If, instead, the police have a photo and are using facial recognition in their investigation. Without anyone in a room knowing, their faces can be scanned with a discreetly placed camera and some software. Not only is everyone being checked without their knowledge or permission, but behavior and associations can also be monitored in an underhand way.
Although this may not be widespread yet, there is another negative element of facial recognition that’s already being rolled out. In China, police have been given glasses fitted with face identification technology that are designed to find a target person within a large group. In the UK there is an extensive system of surveillance cameras and artificial intelligence is able to use video to match images to faces. Google Photos is also more than capable that with minimal data inputs it can recognize people at all stages of their life. Even in the US, faces are scanned in airports for people flying internationally. The company Ring is working to partner its doorbell-cum-camera invention to police agencies, meaning the authorities could soon be asking citizens for their recorded footage. This is the direction of travel in the field of facial recognition, and it could very well be dangerous.
The bastion of internet privacy – insert upside-down smiley – Facebook, has already blazed trails with facial recognition. It’s recently discussed an app that would have allowed you to scan anyone’s face and identify them with a quick flash of your phone. It’s not a million miles away from them finding your face in pictures and videos as it has been doing for quite some time. Your face data is valuable, and there is a growing number of companies and institutions ready to use it.
As innocuous as FaceID and Face Unlock my feel, Eddy points out that they could be merely a way of normalizing facial scanning. This isn’t something he thinks any of us should get comfortable with.
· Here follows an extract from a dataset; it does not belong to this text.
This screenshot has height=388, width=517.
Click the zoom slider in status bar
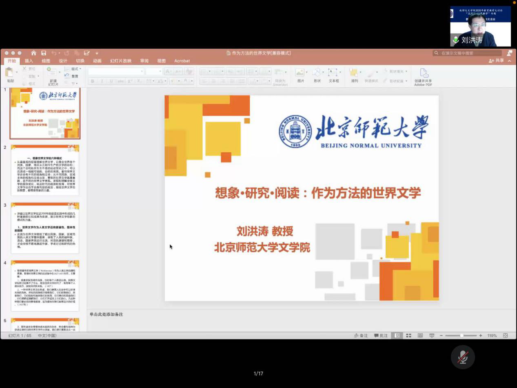(x=461, y=336)
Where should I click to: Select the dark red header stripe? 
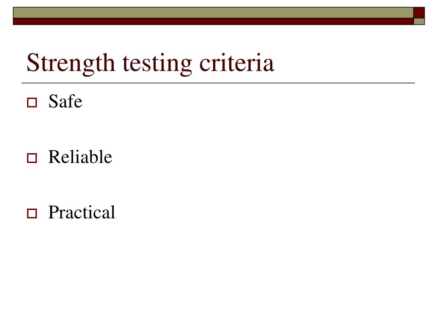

Biometrics Are Good, Actually
As many ways to get it wrong as there are with biometrics, plenty of companies using the tech are working well to avoid errors. As flawed as the actual use of biometrics is, both Apple and Google have gone to great lengths to ensure the data is secured through abstraction, so at least the information can’t be maliciously extracted and abused – the worst-case scenario.
Even though it’s a lot easier for legal bodies to force you to submit to a biometric scan than to force you to hand over a password, both companies have built-in safeguards. There’s the option to block biometric scanning options for a time period you choose, and this will then force a traditional password request, which is logistically a lot tougher to be compelled to provide.
Even with all the concerns he goes through, Eddy is still generally pro biometrics. A big plus is how much easier they are to use rather than strong passwords, evidenced by the plethora of password manager apps out there. PINs are easy for nefarious people to guess, they’re basically really awful passwords, and ripe to be replaced by biometrics. With the new, easy security it means devices are actually being locked and that keeps everything stored within more secure and encrypted. In the bigger picture, biometrics have made everything safer and more private.
Just because something is an innovation doesn’t mean it’s an improvement. Fingerprint readers, that first debuted on iPhones and are now pretty much ubiquitous, were an elegant solution to the security issue. It’s not easy to unlock by accident, there has to be a clear intention to use it, and it’s inherently secure. So why did the smartphone industry move away from them? There’s no answer forthcoming, but Eddy suspects edge-to-edge screens have played a big part in it.
The answer to bringing biometrics along into an all-screen world isn’t obvious yet, but face scanners definitely aren’t the direction to be going in says the expert.